== Problem ==
Starting with the line that contains "Collapse the sidebar with the collapse toggle", copy every line through the end of the listing, exactly and only those. No pictures should appear in the copy.

= Beginning of Section =

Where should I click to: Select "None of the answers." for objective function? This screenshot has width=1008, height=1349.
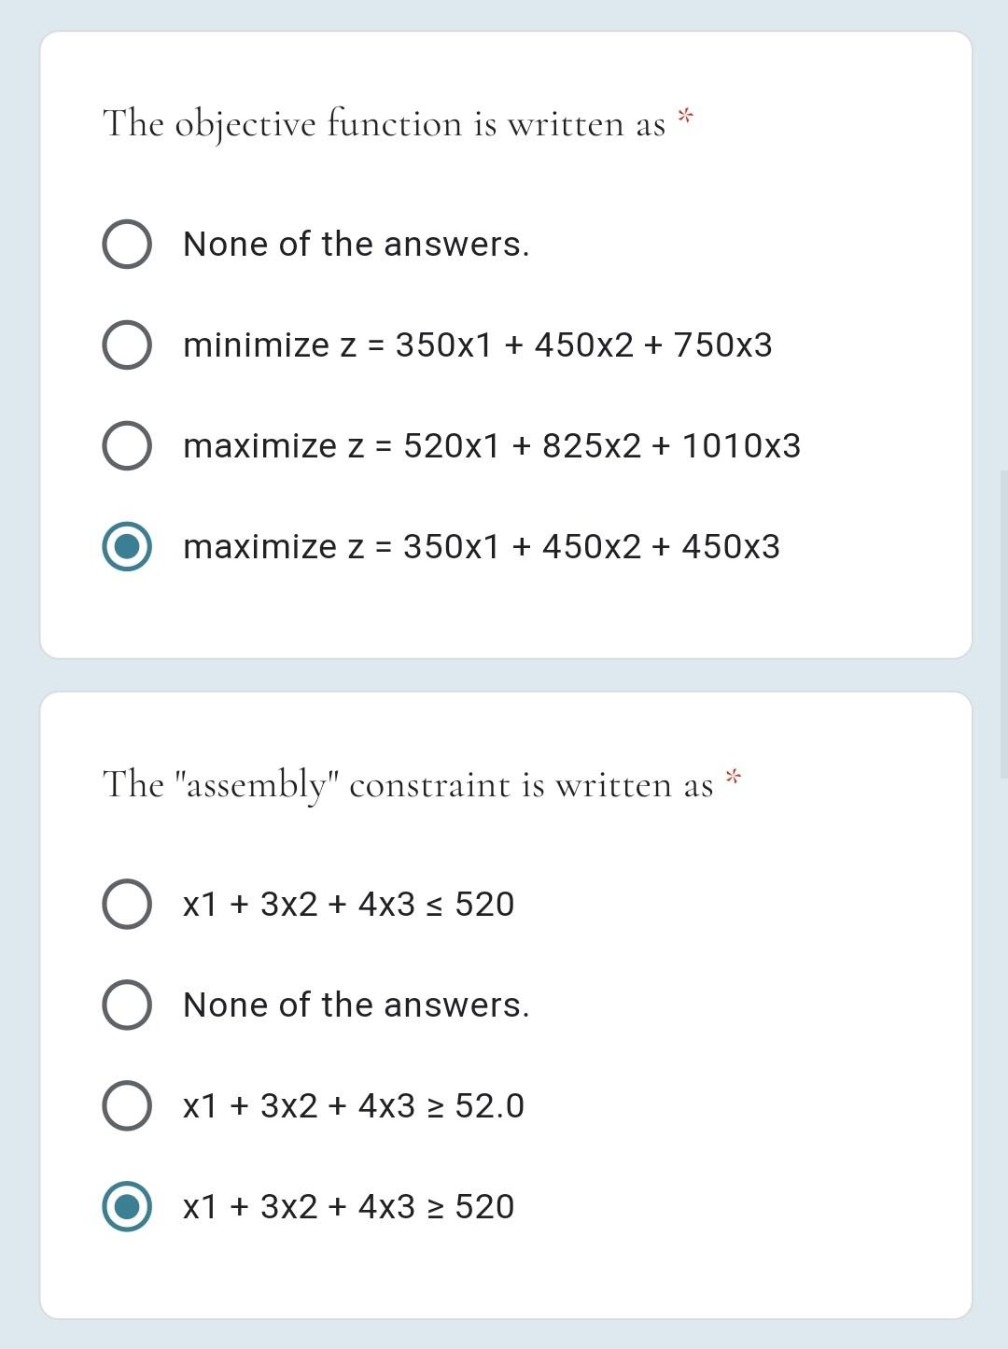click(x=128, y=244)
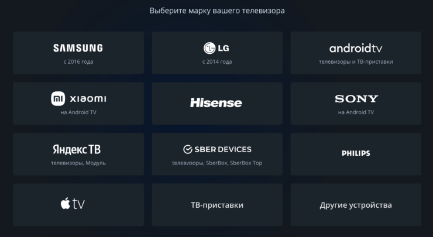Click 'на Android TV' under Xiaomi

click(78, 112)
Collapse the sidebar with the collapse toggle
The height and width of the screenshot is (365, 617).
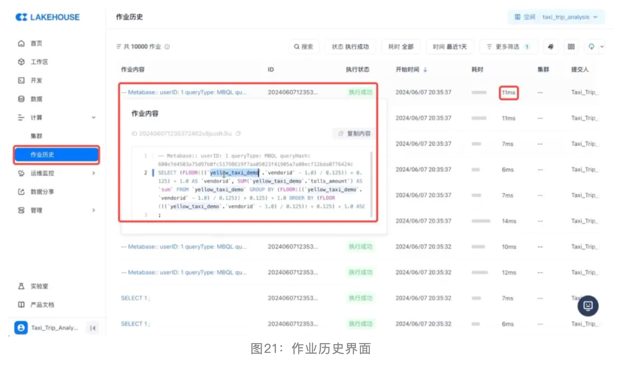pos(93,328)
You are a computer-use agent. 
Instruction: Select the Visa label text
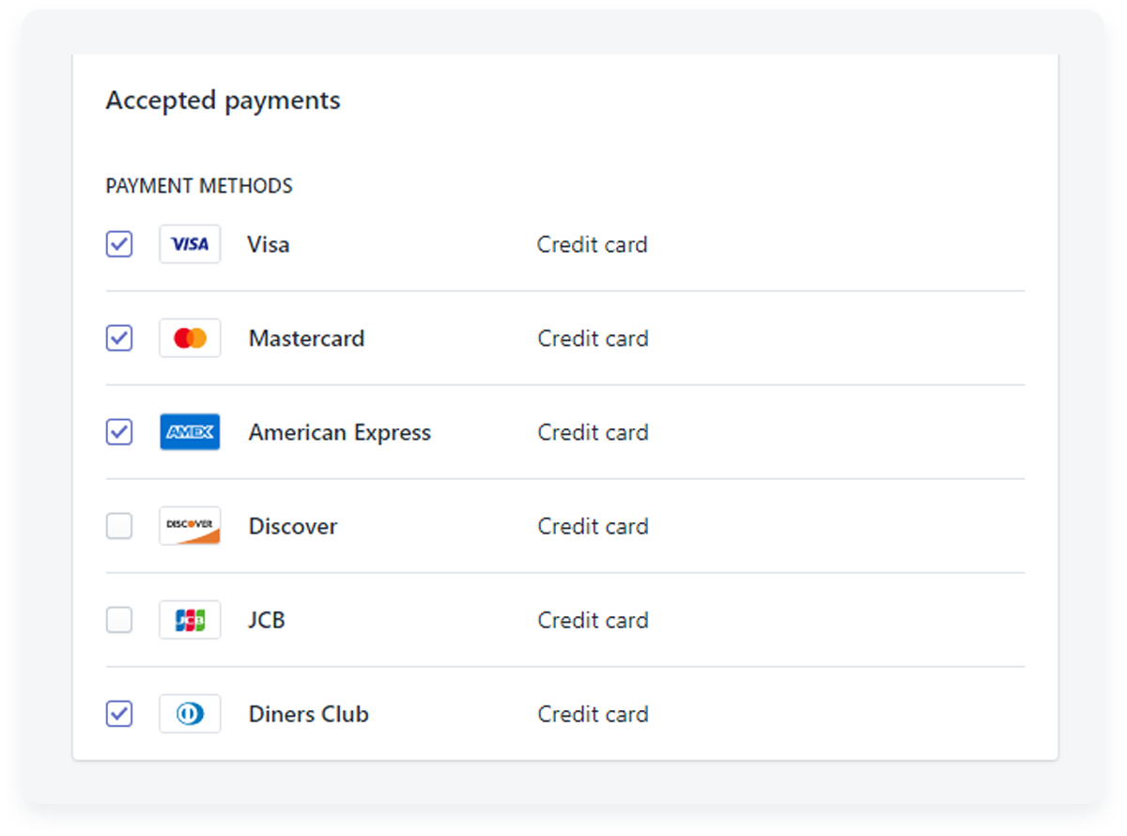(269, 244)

= End of Section =

== Task response ==
Collapse the sidebar with the collapse toggle
The height and width of the screenshot is (365, 617).
pos(93,328)
You are a computer-use agent. 
Instruction: Select the Visa label text
(269, 244)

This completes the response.